● **Problem to solve**:
With the line containing "Ukrajna (31, 56)" as the start and the line containing "[Google News] (405, 2059)" as the end, transcribe that span of the entries below exactly, including both.

● **Extracted records**:
-=-=-=-=-

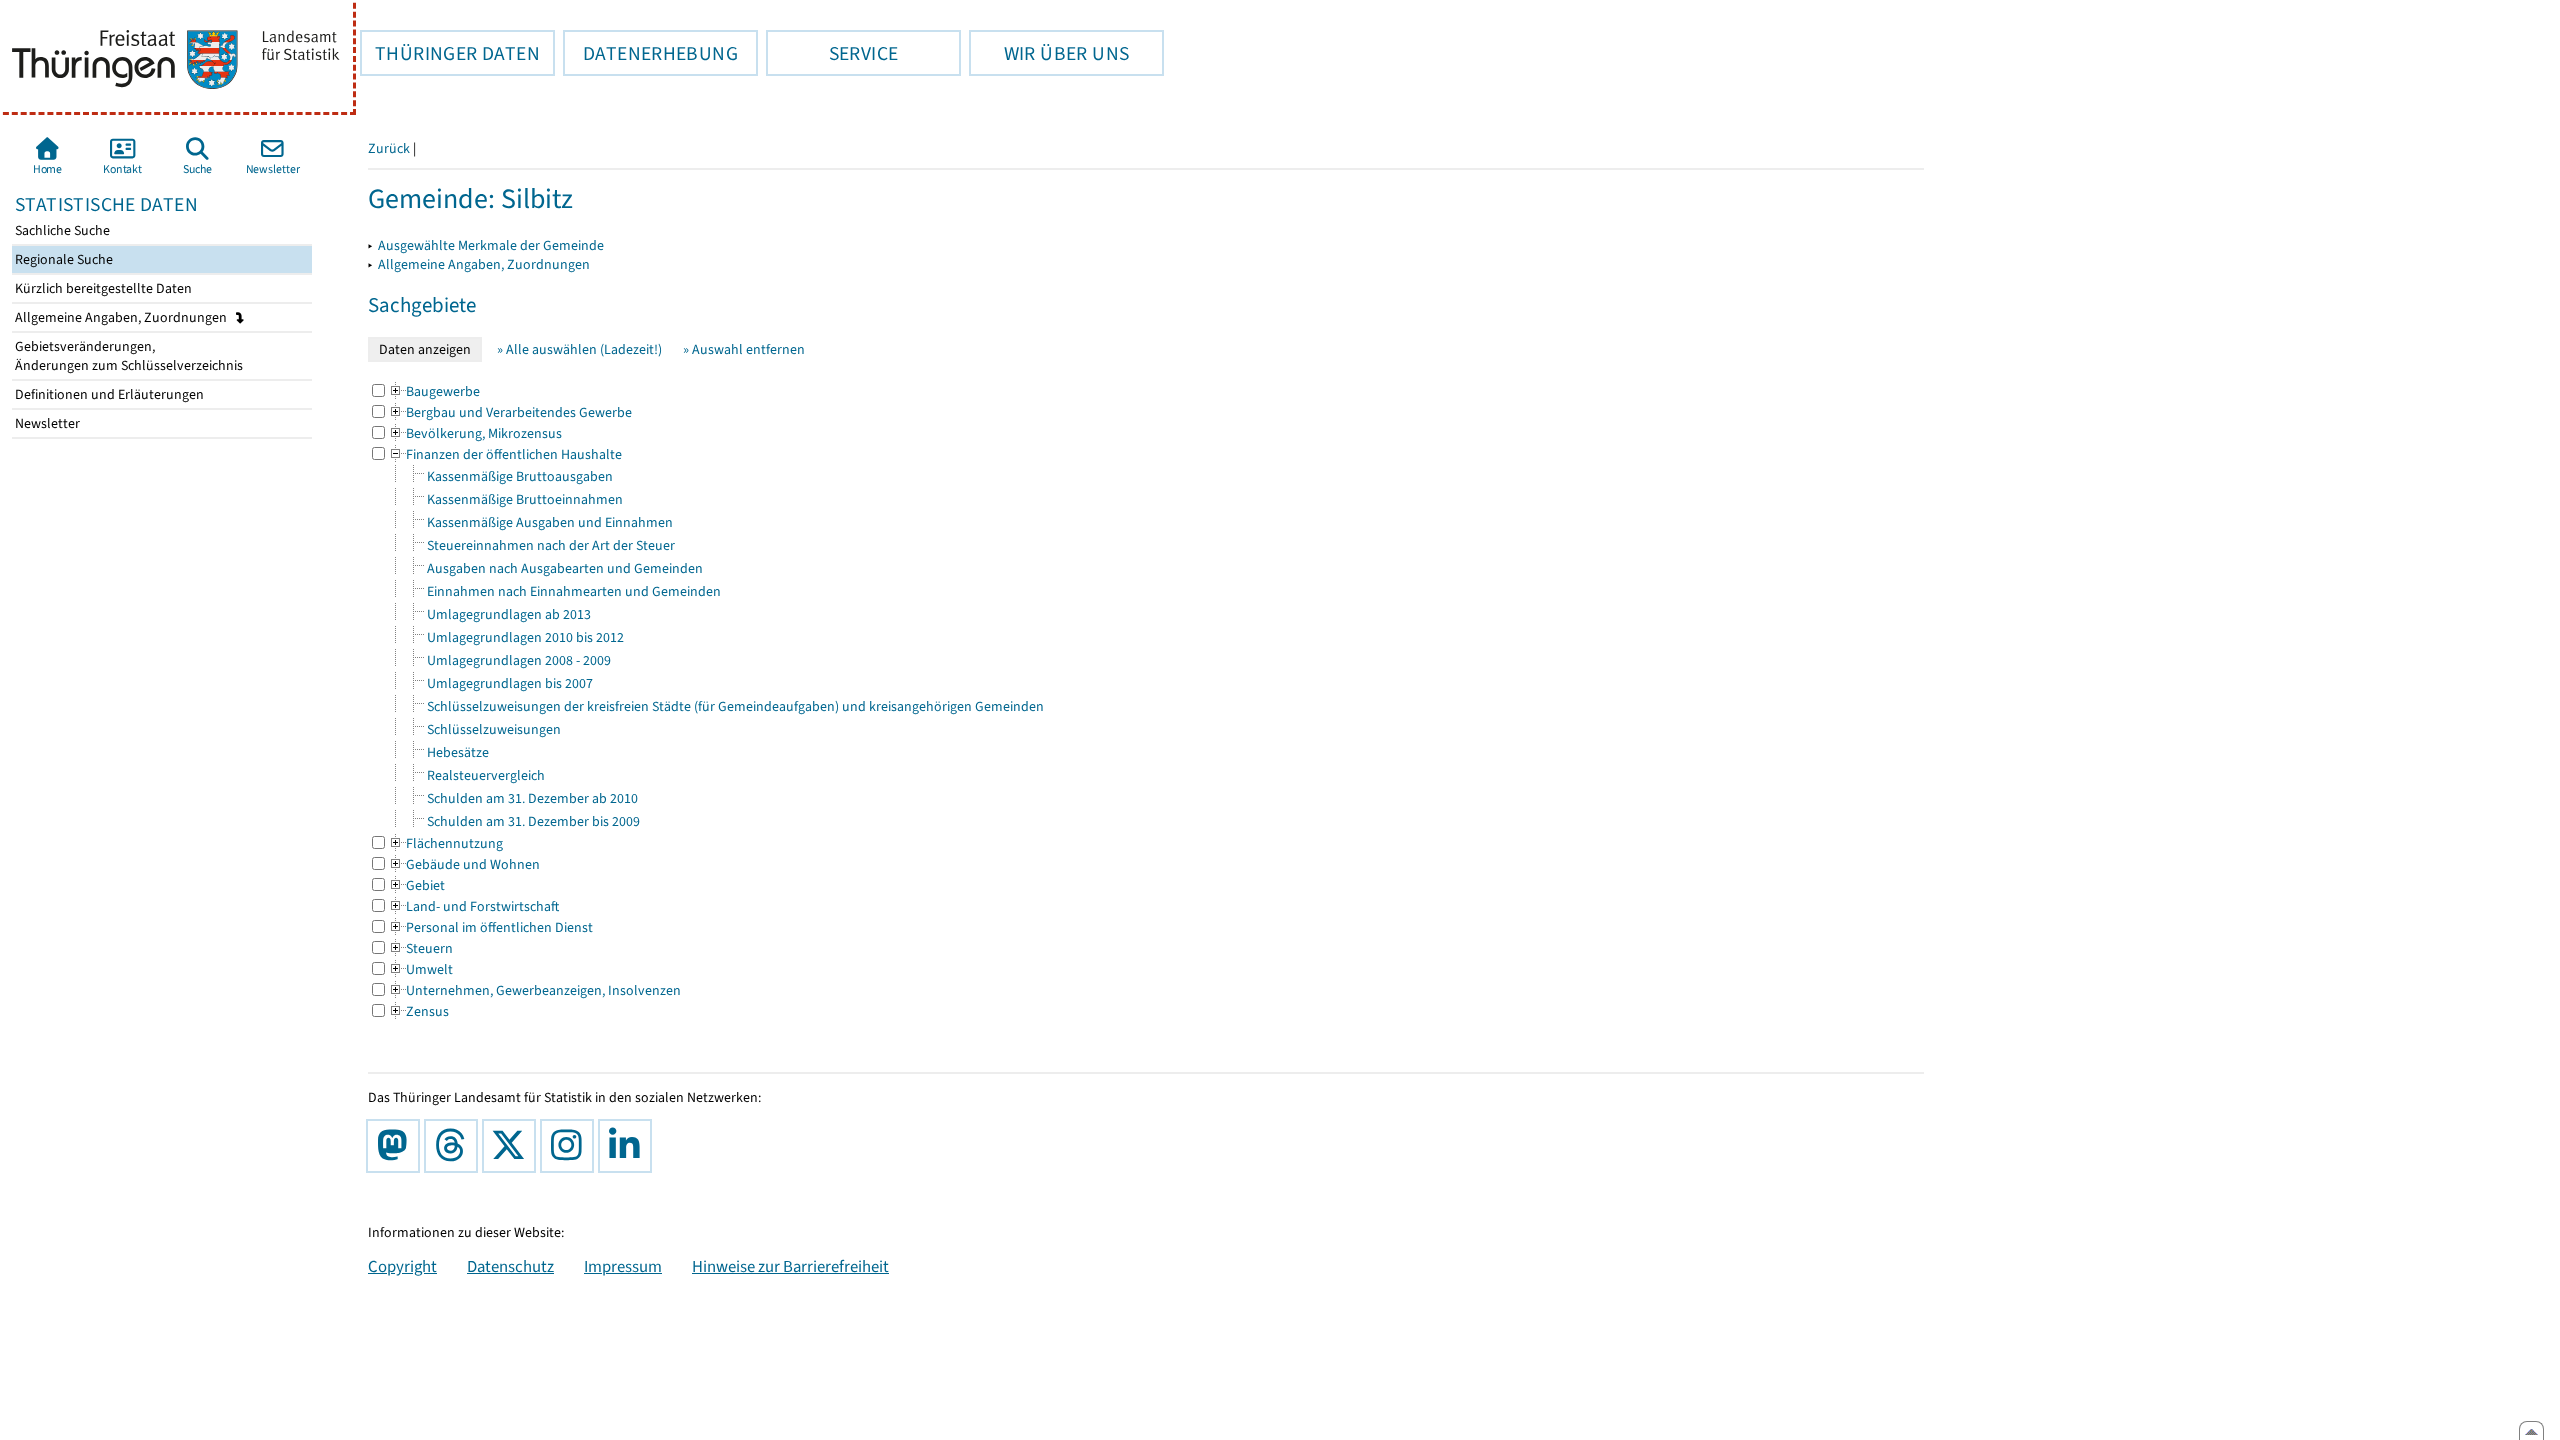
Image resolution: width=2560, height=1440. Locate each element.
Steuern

-=-=-=-=-

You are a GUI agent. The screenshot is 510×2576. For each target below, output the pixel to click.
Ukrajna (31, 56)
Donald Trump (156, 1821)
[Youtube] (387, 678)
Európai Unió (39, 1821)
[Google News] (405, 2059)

-=-=-=-=-

● **Solved exercise**:
Ukrajna (31, 56)
Donald Trump (156, 1821)
[Youtube] (387, 678)
Európai Unió (39, 1821)
[Google News] (405, 2059)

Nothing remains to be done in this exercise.